Bir akşamüstü, genç bir kadın şehirdeki bir otobüs durağında otobüsünü bekliyordu. Günün yorgunluğu üzerindeydi ve vakit geçirmek için durağın yanındaki marketten bir paket bisküvi almıştı. Durağa geri dönüp oturdu, telefonunu çıkararak sosyal medyada gezinmeye başladı.
Bir süre sonra, yanına bir adam oturdu. Kadın telefonuna o kadar dalmıştı ki onun gelişini ilk başta fark etmedi. Fakat bisküvi paketine uzandığında göz ucuyla adamın aralarındaki bisküvi paketinden birer birer bisküvi aldığını fark etti.
Kadın, adamın rahat tavırlarına şaşırarak gözlerini telefondan kaldırıp adama baktı. Adam, sanki kendi bisküvisini yiyormuş gibi gayet sakindi. Kadın, içten içe sinirlenmeye başladı. “Bisküvilerimi nasıl bu kadar rahat yiyebiliyor?” diye düşünerek ekrana dönmeye çalıştı. Ama her bisküviye uzanan adamı gördükçe içindeki öfke büyüyordu. “Ne kadar yüzsüz!” diye geçirdi içinden.
Pakette tek bir bisküvi kalınca, kadının sabrı iyice taştı. İçinden “Bakalım şimdi ne yapacak?” diye söylendi.
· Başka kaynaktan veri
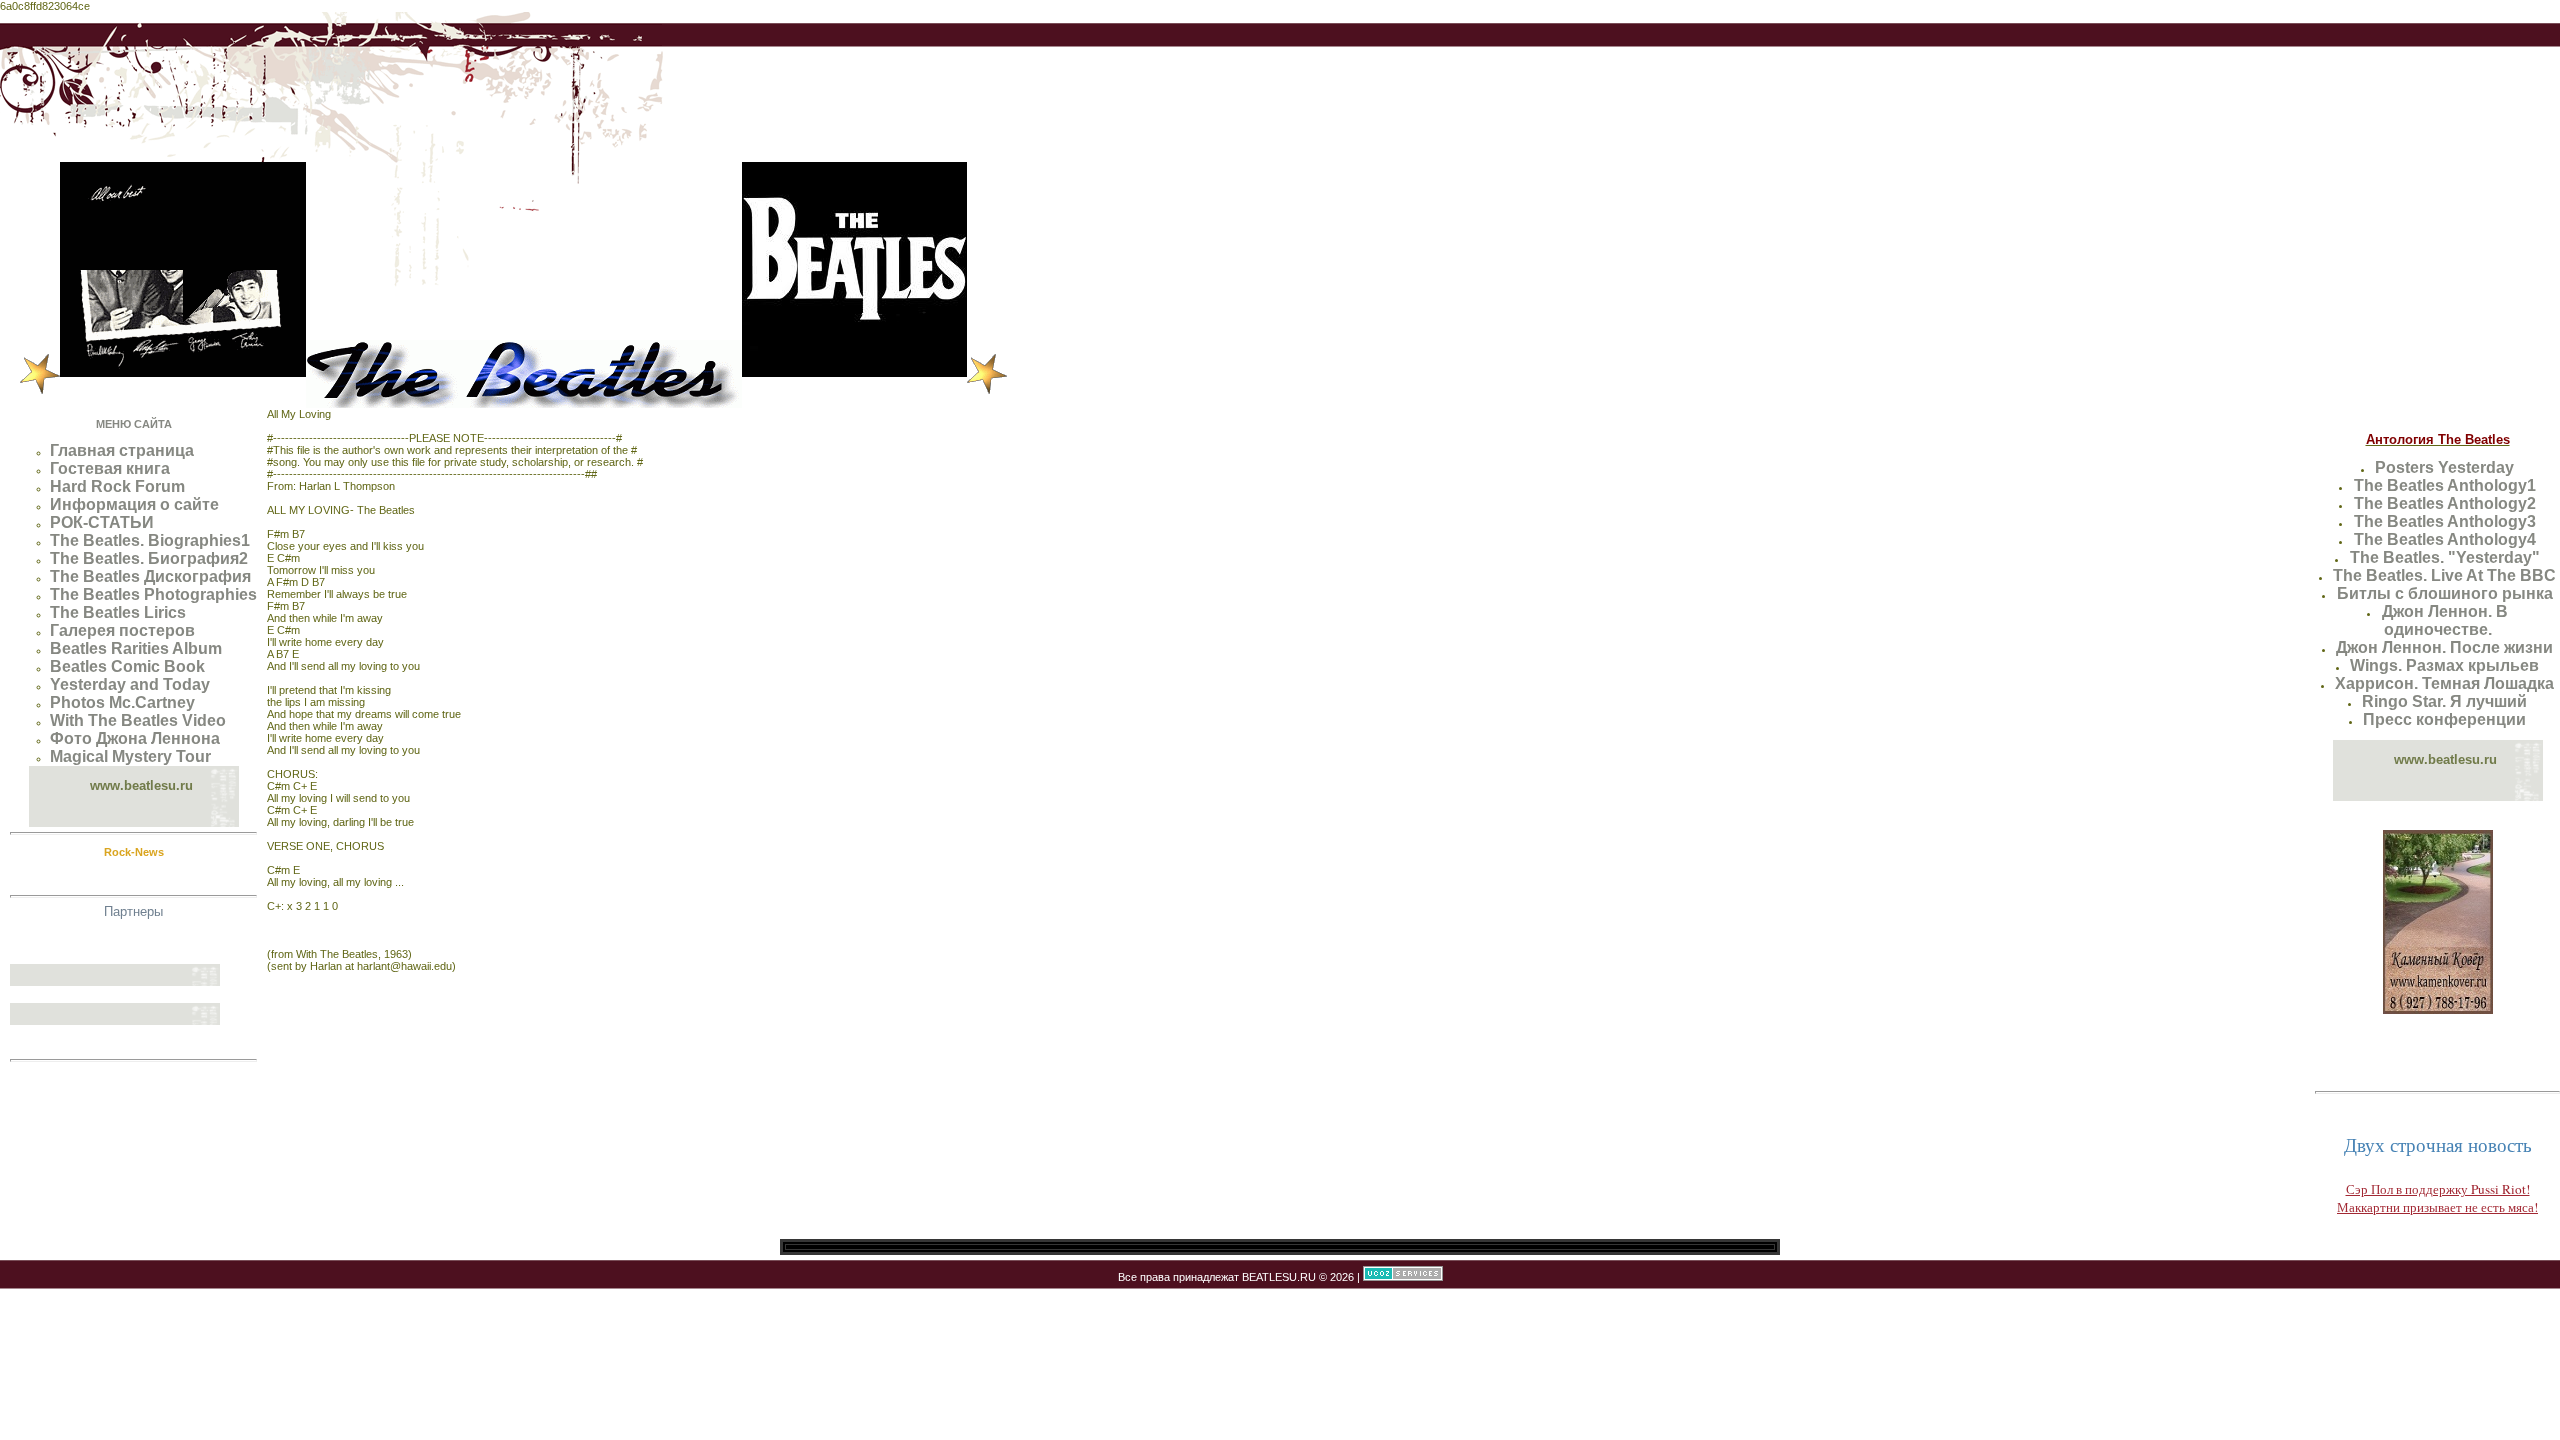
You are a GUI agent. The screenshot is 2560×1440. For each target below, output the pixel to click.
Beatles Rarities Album (136, 648)
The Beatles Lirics (118, 612)
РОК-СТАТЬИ (102, 522)
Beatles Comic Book (127, 666)
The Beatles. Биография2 (149, 558)
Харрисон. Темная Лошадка (2444, 683)
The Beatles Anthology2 (2445, 503)
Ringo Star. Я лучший (2444, 701)
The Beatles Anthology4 (2445, 539)
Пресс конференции (2444, 719)
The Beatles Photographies (153, 594)
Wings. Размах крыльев (2444, 665)
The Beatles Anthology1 (2445, 485)
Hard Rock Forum (117, 486)
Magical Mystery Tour (130, 756)
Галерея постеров (122, 630)
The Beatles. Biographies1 (150, 540)
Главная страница (122, 450)
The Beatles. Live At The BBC (2444, 575)
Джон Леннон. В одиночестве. (2445, 620)
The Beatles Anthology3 (2445, 521)
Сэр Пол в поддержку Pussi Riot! (2438, 1189)
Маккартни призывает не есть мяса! (2437, 1207)
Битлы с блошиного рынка (2445, 593)
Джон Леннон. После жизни (2444, 647)
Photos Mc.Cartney (122, 702)
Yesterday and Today (130, 684)
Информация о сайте (134, 504)
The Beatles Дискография (150, 576)
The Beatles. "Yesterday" (2445, 557)
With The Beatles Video (138, 720)
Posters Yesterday (2444, 467)
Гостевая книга (110, 468)
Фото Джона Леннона (135, 738)
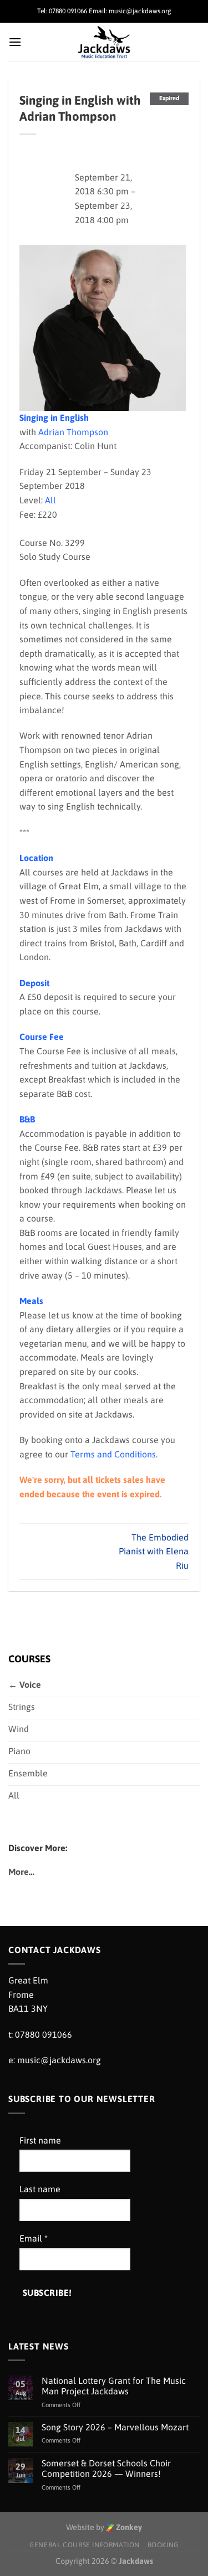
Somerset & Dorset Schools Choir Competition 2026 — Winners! (106, 2468)
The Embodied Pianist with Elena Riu (154, 1551)
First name (40, 2140)
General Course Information (84, 2545)
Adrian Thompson (73, 432)
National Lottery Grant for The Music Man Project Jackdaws (114, 2386)
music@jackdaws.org (59, 2060)
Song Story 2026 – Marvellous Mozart (115, 2427)
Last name (39, 2189)
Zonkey (128, 2527)
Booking (163, 2545)
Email (33, 2238)
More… (21, 1872)
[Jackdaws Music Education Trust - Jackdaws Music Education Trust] (104, 42)
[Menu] (15, 41)
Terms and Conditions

Adam hafif bir gülümsemeyle son bisküviye elini uzattı, onu ikiye böldü ve yarısını kadına uzattı. Kadın, öfkeyle bisküviyi aldı, “Bu kadarına da pes!” diyordu.
Otobüsü gelince derin bir nefes alarak eşyalarını topladı ve arkasına bakmadan bindi. “Bisküvi hırsızı”ndan kurtulmuş olmanın huzuruyla otobüs koltuğuna yerleşti.
Otobüste, telefonunu çantasına koyarken gözleri şaşkınlıkla açıldı; kendi bisküvi paketi çantasında, açılmamış halde duruyordu! O an gerçekle yüzleşti: Bisküviler aslında adamındı ve o nazikçe bisküvilerini paylaşmıştı. Kadın ise onu yargılamış, hatta öfkelenmişti.
Bu küçük olay, ona insanları yargılamadan önce iki kez düşünmesi gerektiğini öğretti. Gerçek “bisküvi hırsızı” kendisiydi; ama artık özür dilemenin hiçbir yolu yoktu.